WORK TO BE COMPLETED: Pick up the essay on The New and centrist nostalgia after its final sentence and carry it forward.

TEXT FOR ANALYSIS:
The Sepia‑Tinged New

A look back and forwards at The New by Rowan Fortune.

 

How long ago was The New?

Some twenty odd years. There is a vast ocean of time between right now and *The Expression* looking good on you—or anyone. Humanity has run aground in that time, it’s a different world now. *The Expression* is a relic.

Dialogue from Disco Elysium, 2019

Culturally I am stuck in the 1990s, so I feel nostalgic that the clothes and political culture is back.

British politician Jess Philips, Twitter, 2021

­How long ago was The New? In the UK, the answer is simple; The New began 24 years ago in 1997, and it ended, roughly, sometime between 2008, when its vision of politics and the world failed to anticipate a systemic crisis that reshaped and continues to reshape that world, and 2010, when that failure resulted in the fall of those visionaries from power. So The New ended just over a decade ago.

In what remains one of my most popular essays on my blog, Myth, Reaction, Utopia, I surveyed the myths that have taken hold of politics in places such as the UK and US. I looked at the social democratic left’s postwar nostalgia, the irrationalist right’s prelapsarian nostalgia, and the liberal moderate nostalgia for the 90s. (I could easily add to that the nostalgia of many radicals for the failed revolts of the 70s.)

I counterposed to these nostalgias a forward-looking, rational myth, rooted in the hope for freedom embodied in Marx’s philosophy through the lens of Erich Fromm. (The kind of utopian imagination celebrated in the writings of Ernst Bloch, on whom I have been engaged in a close reading.) But here, in the aftermath of a Labour Party conference that was the political equivalent of a zombie horror movie, I want to zero in on a nostalgia that is amongst the strangest of them all, the nostalgia of the centre, of The New. About them I previously wrote:

This myth looks, on the surface, like the least irreal, but that is only because it has the weight of received opinion. A return to the 90s that does not factor in the full threat of climate change or low-profitability, and ignores worker activism everywhere from China to India, as much as it does mass movements like BLM at home. Indeed, it is arguably far more detached and unmoored than the dream of a new Keynesianism, which for all its practical faults does posit itself in response to worker demands. What centrism owns are institutions well suited to its goals and, although it will fail to wield power, it can both seize and wield it more convincingly than others of these mythologists.

Some on the left like to make a charge against the centrists that accepts their own idea about themselves. Namely, that they lack an ideology. In truth, centrism is hyper-ideological in its self-regard as a realist, moderate set of beliefs about the proper running of society. Its elitist vision hinges foremost on the myth of meritocracy, which assumes that the way in which society sorts itself will tend to raise the most capable to the top.

This secularised but deeply magical fantasy justifies the exercise of power not much differently than did the myth of the divine right of kings. As an ideology The New is as prone to nostalgia as any other, but one that imagines itself to be beyond all myths, its eternal truths are judged to be eternally fresh, eternally cutting edge. This is how Keir Starmer, the mendacious and talentless current leader of the Labour Party, can make a statement such as:

We had moved from being the party of ‘white heat’ to the party of sepia-tinged nostalgia.

PROVIDED MATERIAL:

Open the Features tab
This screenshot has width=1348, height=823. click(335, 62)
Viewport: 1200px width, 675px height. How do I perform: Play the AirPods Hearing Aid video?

RESPONSE TO THE EXERCISE:
Keir Starmer, The Road Ahead, 2021

Starmer’s words express a curious sentiment. Starmer is taking aim at one of the types of nostalgia I castigated in my earlier piece: that of the social democratic left for a highly selective vision of the 50s. (And perhaps at the 70s nostalgia of radicals too.) However, his party of ‘white heat’ is also and perversely itself a nostalgic trope, a reference back to Harold Wilson’s Labour Party of the 1960s and its now dated technological vision for a completely unrecognisable Britain. And this trope is in aid of the ascendency of the 90s politics Jess Philips, prematurely, has declared to be back. The politics of Tony Blair’s and Gordan Brown’s New Labour.

But to paraphrase the splendid computer game Disco Elysium, which is itself about a world captured by the myths of nostalgia, it has been some decade since New Labour. There is a vast ocean of time between right now and the 90s looking relevant. Humanity has run aground in that time, it’s a different world now. New Labour is a relic.

But as with The New in Disco Elysium, it is a relic that is sustained because all that is proffered to take its place are equally relics. Keir Starmer makes this oddly clear. It is only in the context of a left obsessed with the Keynesian vision of rebuilding Britain after the Blitz, which forgets the geopolitical and unjust realities that sustained that project, that Starmer’s tawdry and truly old New vision can appear as anything other than it is. When all you can offer against an illusion is more illusions, it is the most convincing illusion that will win out. Socialists would be wrong to imagine that Starmer’s illusion does not possess resonances ours lack.

An illusion, however, it remains. The 90s is longer ago than chronology suggests. The bubble economy that then prevailed facilitated a politics that could make precarious domestic progressive gains in places such as the UK, and fuel a fantasy of an eternally better tomorrow. When that bubble anticlimactically popped, the prerequisites that allowed that interlude in history to exist vanished too. This was the world of post ideology, of no more booms and busts, where the big questions were resolved and it was only left to competent technocrats to delicately tinker at society’s edges.

What we continue to share with that time, however, is a world in which there is no future. Then, the absence of a future was sometimes thought to be beneficent; the future was not needed, because we had arrived at the goal, the end of history as Francis Fukuyama declared. We had arrived, finally and forever, at The New. Now, there is no future because against the scale of the crisis no project has yet risen to project one. Instead of gleaming myths of reason and hope, even the emancipatory politics of today clings to dead illusions. The evidence of this is in the inability of such a politics to overcome The New.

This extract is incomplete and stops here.